Pixel coordinate grounding data:
☆ ☆ ☆ ☆ ☆ ☆ ☆
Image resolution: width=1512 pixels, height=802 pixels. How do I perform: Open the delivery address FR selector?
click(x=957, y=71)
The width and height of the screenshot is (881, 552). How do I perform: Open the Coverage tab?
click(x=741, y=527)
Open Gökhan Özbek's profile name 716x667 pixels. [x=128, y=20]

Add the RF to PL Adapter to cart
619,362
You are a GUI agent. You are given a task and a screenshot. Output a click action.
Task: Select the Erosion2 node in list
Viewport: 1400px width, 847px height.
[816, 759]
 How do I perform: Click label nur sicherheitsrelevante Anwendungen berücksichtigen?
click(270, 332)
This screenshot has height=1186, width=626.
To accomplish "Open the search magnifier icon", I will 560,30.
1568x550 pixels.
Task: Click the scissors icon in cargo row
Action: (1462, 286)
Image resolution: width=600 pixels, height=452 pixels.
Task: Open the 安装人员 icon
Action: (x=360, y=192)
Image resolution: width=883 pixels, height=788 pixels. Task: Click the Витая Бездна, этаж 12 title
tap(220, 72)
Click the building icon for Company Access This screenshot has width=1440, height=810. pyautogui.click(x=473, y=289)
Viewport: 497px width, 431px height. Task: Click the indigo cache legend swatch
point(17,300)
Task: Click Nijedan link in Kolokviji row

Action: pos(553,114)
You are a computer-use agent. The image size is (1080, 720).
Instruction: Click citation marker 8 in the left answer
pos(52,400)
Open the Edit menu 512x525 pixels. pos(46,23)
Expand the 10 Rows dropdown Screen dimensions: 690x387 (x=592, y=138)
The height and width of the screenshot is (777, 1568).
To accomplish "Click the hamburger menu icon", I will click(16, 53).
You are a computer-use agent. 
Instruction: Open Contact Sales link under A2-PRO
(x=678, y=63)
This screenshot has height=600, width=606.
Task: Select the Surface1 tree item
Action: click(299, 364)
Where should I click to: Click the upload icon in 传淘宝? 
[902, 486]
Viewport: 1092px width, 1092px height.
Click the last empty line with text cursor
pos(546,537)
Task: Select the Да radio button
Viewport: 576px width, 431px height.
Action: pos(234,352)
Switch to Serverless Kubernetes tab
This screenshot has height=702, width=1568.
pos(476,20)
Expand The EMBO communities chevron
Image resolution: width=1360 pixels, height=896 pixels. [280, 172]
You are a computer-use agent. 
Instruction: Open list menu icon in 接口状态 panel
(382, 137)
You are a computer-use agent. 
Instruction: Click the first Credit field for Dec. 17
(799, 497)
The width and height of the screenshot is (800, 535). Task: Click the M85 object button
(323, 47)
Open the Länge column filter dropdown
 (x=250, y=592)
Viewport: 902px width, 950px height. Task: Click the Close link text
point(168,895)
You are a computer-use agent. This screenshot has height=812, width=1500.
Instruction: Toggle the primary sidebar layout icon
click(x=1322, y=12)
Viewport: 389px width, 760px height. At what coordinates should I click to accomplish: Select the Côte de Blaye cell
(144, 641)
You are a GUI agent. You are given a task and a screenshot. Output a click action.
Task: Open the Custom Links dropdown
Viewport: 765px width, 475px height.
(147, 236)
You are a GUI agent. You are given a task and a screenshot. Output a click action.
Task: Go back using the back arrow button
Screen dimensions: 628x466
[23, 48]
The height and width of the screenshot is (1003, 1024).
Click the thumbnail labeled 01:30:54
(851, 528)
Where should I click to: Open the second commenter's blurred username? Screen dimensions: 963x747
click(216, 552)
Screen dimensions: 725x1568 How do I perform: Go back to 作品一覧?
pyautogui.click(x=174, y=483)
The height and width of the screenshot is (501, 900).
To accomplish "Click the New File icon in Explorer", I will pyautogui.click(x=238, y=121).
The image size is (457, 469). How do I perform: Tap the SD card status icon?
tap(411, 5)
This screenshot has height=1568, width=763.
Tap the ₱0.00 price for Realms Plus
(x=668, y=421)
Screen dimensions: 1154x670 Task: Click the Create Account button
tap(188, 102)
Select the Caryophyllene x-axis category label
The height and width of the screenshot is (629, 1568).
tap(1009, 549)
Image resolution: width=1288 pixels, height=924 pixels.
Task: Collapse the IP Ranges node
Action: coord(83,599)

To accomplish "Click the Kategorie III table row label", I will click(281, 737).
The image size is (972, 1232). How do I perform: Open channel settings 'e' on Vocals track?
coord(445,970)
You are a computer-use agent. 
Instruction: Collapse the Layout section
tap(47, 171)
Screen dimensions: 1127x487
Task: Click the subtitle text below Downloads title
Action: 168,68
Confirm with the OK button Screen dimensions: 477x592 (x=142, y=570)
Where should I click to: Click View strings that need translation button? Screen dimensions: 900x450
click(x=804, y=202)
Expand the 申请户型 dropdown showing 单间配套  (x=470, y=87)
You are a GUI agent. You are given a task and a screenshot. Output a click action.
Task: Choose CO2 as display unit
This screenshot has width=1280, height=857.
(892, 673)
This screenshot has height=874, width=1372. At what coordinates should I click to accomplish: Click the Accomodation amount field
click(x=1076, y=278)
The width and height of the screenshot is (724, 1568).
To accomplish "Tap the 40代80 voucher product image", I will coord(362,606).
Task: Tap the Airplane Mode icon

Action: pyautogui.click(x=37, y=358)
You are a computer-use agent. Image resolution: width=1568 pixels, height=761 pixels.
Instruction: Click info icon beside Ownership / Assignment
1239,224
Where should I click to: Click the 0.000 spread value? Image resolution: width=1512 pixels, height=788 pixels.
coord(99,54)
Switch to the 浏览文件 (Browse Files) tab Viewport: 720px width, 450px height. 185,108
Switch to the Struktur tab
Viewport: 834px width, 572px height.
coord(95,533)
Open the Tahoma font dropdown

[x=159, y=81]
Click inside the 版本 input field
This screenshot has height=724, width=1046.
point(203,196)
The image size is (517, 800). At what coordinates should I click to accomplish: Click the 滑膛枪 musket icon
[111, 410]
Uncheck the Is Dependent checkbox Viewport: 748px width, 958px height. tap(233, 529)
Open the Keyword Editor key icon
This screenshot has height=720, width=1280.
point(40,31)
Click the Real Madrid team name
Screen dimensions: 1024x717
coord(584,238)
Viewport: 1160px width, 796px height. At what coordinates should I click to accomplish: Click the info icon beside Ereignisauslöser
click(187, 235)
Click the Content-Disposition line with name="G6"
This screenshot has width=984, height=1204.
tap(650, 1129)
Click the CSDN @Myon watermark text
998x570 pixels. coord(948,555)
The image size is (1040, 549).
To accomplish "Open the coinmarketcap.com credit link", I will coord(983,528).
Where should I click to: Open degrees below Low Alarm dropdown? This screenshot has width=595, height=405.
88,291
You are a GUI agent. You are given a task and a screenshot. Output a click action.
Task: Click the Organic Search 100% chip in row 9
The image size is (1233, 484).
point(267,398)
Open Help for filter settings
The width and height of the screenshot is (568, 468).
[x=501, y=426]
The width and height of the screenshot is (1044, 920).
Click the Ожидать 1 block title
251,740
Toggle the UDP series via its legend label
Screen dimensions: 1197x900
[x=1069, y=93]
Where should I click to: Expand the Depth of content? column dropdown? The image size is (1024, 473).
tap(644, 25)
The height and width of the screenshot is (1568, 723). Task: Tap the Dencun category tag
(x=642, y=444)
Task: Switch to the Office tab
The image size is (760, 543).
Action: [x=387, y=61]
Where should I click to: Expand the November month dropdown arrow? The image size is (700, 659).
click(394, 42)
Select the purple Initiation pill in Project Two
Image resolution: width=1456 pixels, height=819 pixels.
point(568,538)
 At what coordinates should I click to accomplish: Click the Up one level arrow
☆ ☆ ☆ ☆ ☆ ☆ ☆
What the task asks: Retyping every line above exactly is all that is needed.

Answer to the problem:
Image resolution: width=1512 pixels, height=802 pixels. How do I perform: Open the delivery address FR selector?
click(x=957, y=71)
The width and height of the screenshot is (881, 552). How do I perform: Open the Coverage tab?
click(x=741, y=527)
Open Gökhan Özbek's profile name 716x667 pixels. [x=128, y=20]

Add the RF to PL Adapter to cart
619,362
You are a GUI agent. You are given a task and a screenshot. Output a click action.
Task: Select the Erosion2 node in list
Viewport: 1400px width, 847px height.
[816, 759]
 How do I perform: Click label nur sicherheitsrelevante Anwendungen berücksichtigen?
click(270, 332)
This screenshot has height=1186, width=626.
To accomplish "Open the search magnifier icon", I will 560,30.
1568x550 pixels.
Task: Click the scissors icon in cargo row
Action: (1462, 286)
Image resolution: width=600 pixels, height=452 pixels.
Task: Open the 安装人员 icon
Action: (x=360, y=192)
Image resolution: width=883 pixels, height=788 pixels. Task: Click the Витая Бездна, этаж 12 title
tap(220, 72)
Click the building icon for Company Access This screenshot has width=1440, height=810. pyautogui.click(x=473, y=289)
Viewport: 497px width, 431px height. Task: Click the indigo cache legend swatch
point(17,300)
Task: Click Nijedan link in Kolokviji row

Action: pos(553,114)
You are a computer-use agent. The image size is (1080, 720).
Instruction: Click citation marker 8 in the left answer
pos(52,400)
Open the Edit menu 512x525 pixels. pos(46,23)
Expand the 10 Rows dropdown Screen dimensions: 690x387 (x=592, y=138)
The height and width of the screenshot is (777, 1568).
To accomplish "Click the hamburger menu icon", I will click(16, 53).
You are a computer-use agent. 
Instruction: Open Contact Sales link under A2-PRO
(x=678, y=63)
This screenshot has height=600, width=606.
Task: Select the Surface1 tree item
Action: click(299, 364)
Where should I click to: Click the upload icon in 传淘宝? 
[902, 486]
Viewport: 1092px width, 1092px height.
Click the last empty line with text cursor
pos(546,537)
Task: Select the Да radio button
Viewport: 576px width, 431px height.
Action: pos(234,352)
Switch to Serverless Kubernetes tab
This screenshot has height=702, width=1568.
pos(476,20)
Expand The EMBO communities chevron
Image resolution: width=1360 pixels, height=896 pixels. [280, 172]
You are a computer-use agent. 
Instruction: Open list menu icon in 接口状态 panel
(382, 137)
You are a computer-use agent. 
Instruction: Click the first Credit field for Dec. 17
(799, 497)
The width and height of the screenshot is (800, 535). Task: Click the M85 object button
(323, 47)
Open the Länge column filter dropdown
 (x=250, y=592)
Viewport: 902px width, 950px height. Task: Click the Close link text
point(168,895)
You are a computer-use agent. This screenshot has height=812, width=1500.
Instruction: Toggle the primary sidebar layout icon
click(x=1322, y=12)
Viewport: 389px width, 760px height. At what coordinates should I click to accomplish: Select the Côte de Blaye cell
(144, 641)
You are a GUI agent. You are given a task and a screenshot. Output a click action.
Task: Open the Custom Links dropdown
Viewport: 765px width, 475px height.
(147, 236)
You are a GUI agent. You are given a task and a screenshot. Output a click action.
Task: Go back using the back arrow button
Screen dimensions: 628x466
[23, 48]
The height and width of the screenshot is (1003, 1024).
Click the thumbnail labeled 01:30:54
(851, 528)
Where should I click to: Open the second commenter's blurred username? Screen dimensions: 963x747
click(216, 552)
Screen dimensions: 725x1568 How do I perform: Go back to 作品一覧?
pyautogui.click(x=174, y=483)
The height and width of the screenshot is (501, 900).
To accomplish "Click the New File icon in Explorer", I will pyautogui.click(x=238, y=121).
The image size is (457, 469). How do I perform: Tap the SD card status icon?
tap(411, 5)
This screenshot has height=1568, width=763.
Tap the ₱0.00 price for Realms Plus
(x=668, y=421)
Screen dimensions: 1154x670 Task: Click the Create Account button
tap(188, 102)
Select the Caryophyllene x-axis category label
The height and width of the screenshot is (629, 1568).
tap(1009, 549)
Image resolution: width=1288 pixels, height=924 pixels.
Task: Collapse the IP Ranges node
Action: coord(83,599)

To accomplish "Click the Kategorie III table row label", I will click(281, 737).
The image size is (972, 1232). How do I perform: Open channel settings 'e' on Vocals track?
coord(445,970)
You are a computer-use agent. 
Instruction: Collapse the Layout section
tap(47, 171)
Screen dimensions: 1127x487
Task: Click the subtitle text below Downloads title
Action: 168,68
Confirm with the OK button Screen dimensions: 477x592 (x=142, y=570)
Where should I click to: Click View strings that need translation button? Screen dimensions: 900x450
click(x=804, y=202)
Expand the 申请户型 dropdown showing 单间配套  (x=470, y=87)
You are a GUI agent. You are given a task and a screenshot. Output a click action.
Task: Choose CO2 as display unit
This screenshot has width=1280, height=857.
(892, 673)
This screenshot has height=874, width=1372. At what coordinates should I click to accomplish: Click the Accomodation amount field
click(x=1076, y=278)
The width and height of the screenshot is (724, 1568).
To accomplish "Tap the 40代80 voucher product image", I will coord(362,606).
Task: Tap the Airplane Mode icon

Action: pyautogui.click(x=37, y=358)
You are a computer-use agent. Image resolution: width=1568 pixels, height=761 pixels.
Instruction: Click info icon beside Ownership / Assignment
1239,224
Where should I click to: Click the 0.000 spread value? Image resolution: width=1512 pixels, height=788 pixels.
coord(99,54)
Switch to the 浏览文件 (Browse Files) tab Viewport: 720px width, 450px height. 185,108
Switch to the Struktur tab
Viewport: 834px width, 572px height.
coord(95,533)
Open the Tahoma font dropdown

[x=159, y=81]
Click inside the 版本 input field
This screenshot has height=724, width=1046.
point(203,196)
The image size is (517, 800). At what coordinates should I click to accomplish: Click the 滑膛枪 musket icon
[111, 410]
Uncheck the Is Dependent checkbox Viewport: 748px width, 958px height. tap(233, 529)
Open the Keyword Editor key icon
This screenshot has height=720, width=1280.
point(40,31)
Click the Real Madrid team name
Screen dimensions: 1024x717
coord(584,238)
Viewport: 1160px width, 796px height. At what coordinates should I click to accomplish: Click the info icon beside Ereignisauslöser
click(187, 235)
Click the Content-Disposition line with name="G6"
This screenshot has width=984, height=1204.
tap(650, 1129)
Click the CSDN @Myon watermark text
998x570 pixels. coord(948,555)
The image size is (1040, 549).
To accomplish "Open the coinmarketcap.com credit link", I will coord(983,528).
Where should I click to: Open degrees below Low Alarm dropdown? This screenshot has width=595, height=405.
88,291
You are a GUI agent. You are given a task and a screenshot. Output a click action.
Task: Click the Organic Search 100% chip in row 9
The image size is (1233, 484).
point(267,398)
Open Help for filter settings
The width and height of the screenshot is (568, 468).
[x=501, y=426]
The width and height of the screenshot is (1044, 920).
Click the Ожидать 1 block title
251,740
Toggle the UDP series via its legend label
Screen dimensions: 1197x900
[x=1069, y=93]
Where should I click to: Expand the Depth of content? column dropdown? The image size is (1024, 473).
tap(644, 25)
The height and width of the screenshot is (1568, 723). Task: Tap the Dencun category tag
(x=642, y=444)
Task: Switch to the Office tab
The image size is (760, 543).
Action: [x=387, y=61]
Where should I click to: Expand the November month dropdown arrow? The image size is (700, 659).
click(394, 42)
Select the purple Initiation pill in Project Two
Image resolution: width=1456 pixels, height=819 pixels.
point(568,538)
 At what coordinates should I click to accomplish: Click the Up one level arrow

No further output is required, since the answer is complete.